ABOUT THIS EXERCISE:
Nothing but the lines from the one containing "224x168 pixels. How" through the last line of the data below should be returned, each exactly as it stands, pictures excluded.
------------------------------------------------------------------------
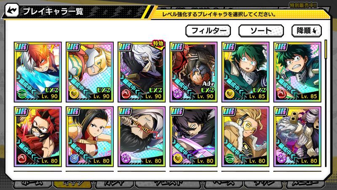Screen dimensions: 337x190
Task: Tap the back arrow icon
Action: click(x=12, y=10)
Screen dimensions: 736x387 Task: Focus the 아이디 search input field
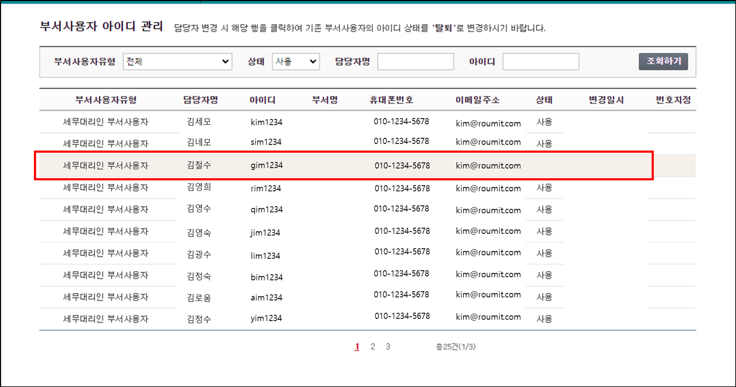coord(540,61)
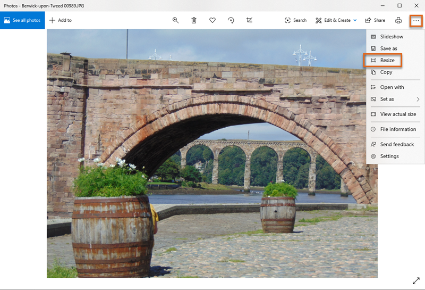Click Copy in the dropdown menu
Viewport: 425px width, 290px height.
386,72
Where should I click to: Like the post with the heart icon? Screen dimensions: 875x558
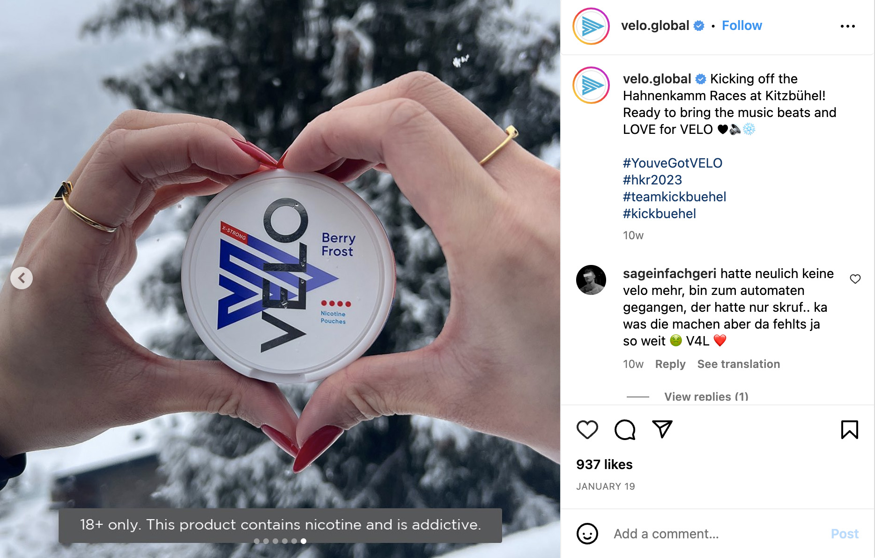click(587, 429)
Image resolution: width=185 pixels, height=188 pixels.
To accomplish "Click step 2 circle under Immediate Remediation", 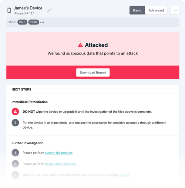I will coord(15,123).
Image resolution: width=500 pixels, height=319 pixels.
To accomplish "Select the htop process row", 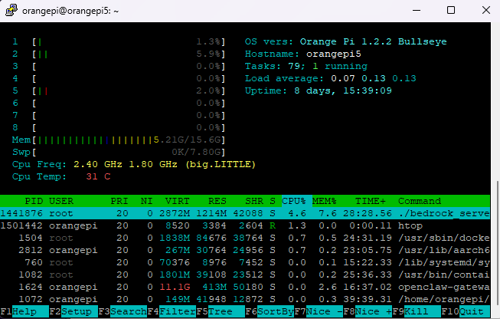I will pyautogui.click(x=245, y=226).

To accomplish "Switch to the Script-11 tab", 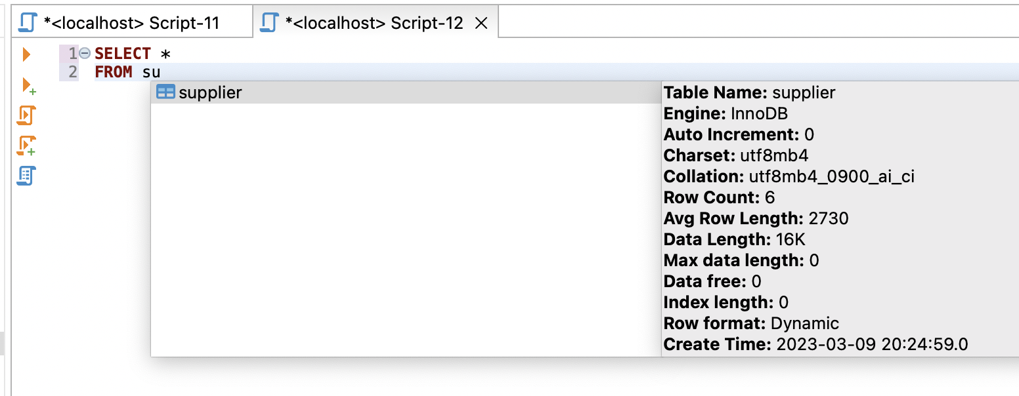I will [131, 24].
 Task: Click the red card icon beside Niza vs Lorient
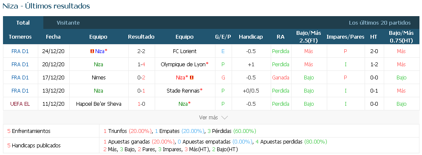point(92,51)
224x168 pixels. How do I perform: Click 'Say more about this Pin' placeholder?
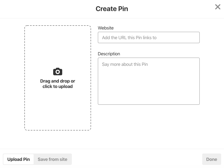125,64
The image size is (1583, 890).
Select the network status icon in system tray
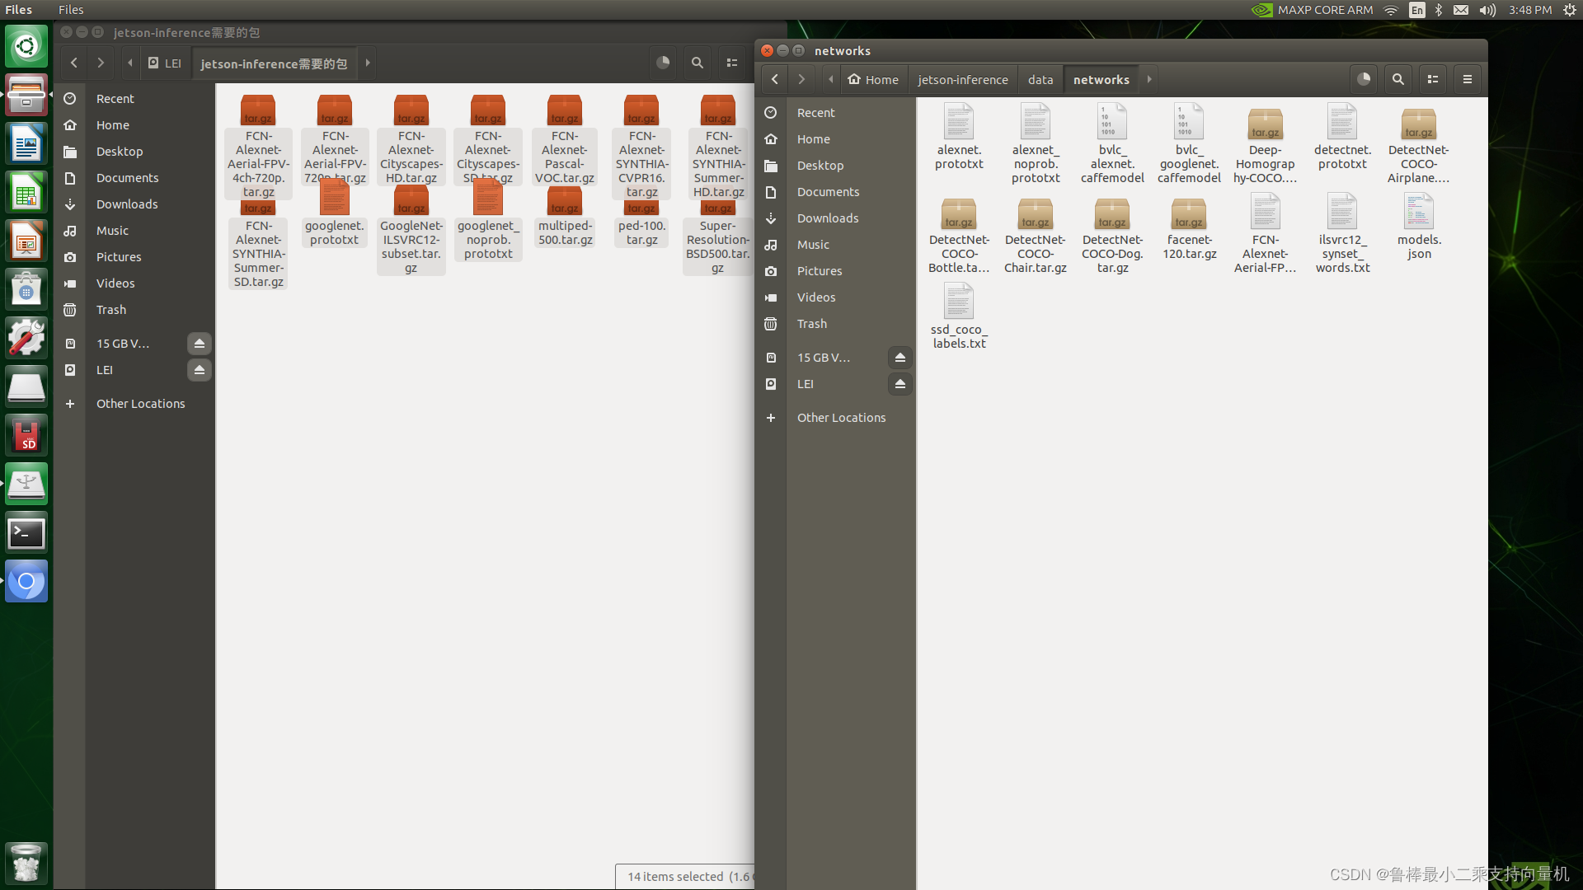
------------------------------------------------------------------------
WRITTEN ANSWER:
224x168 pixels. How do I perform: Click 'Say more about this Pin' placeholder?
125,64
The image size is (1583, 890).
Select the network status icon in system tray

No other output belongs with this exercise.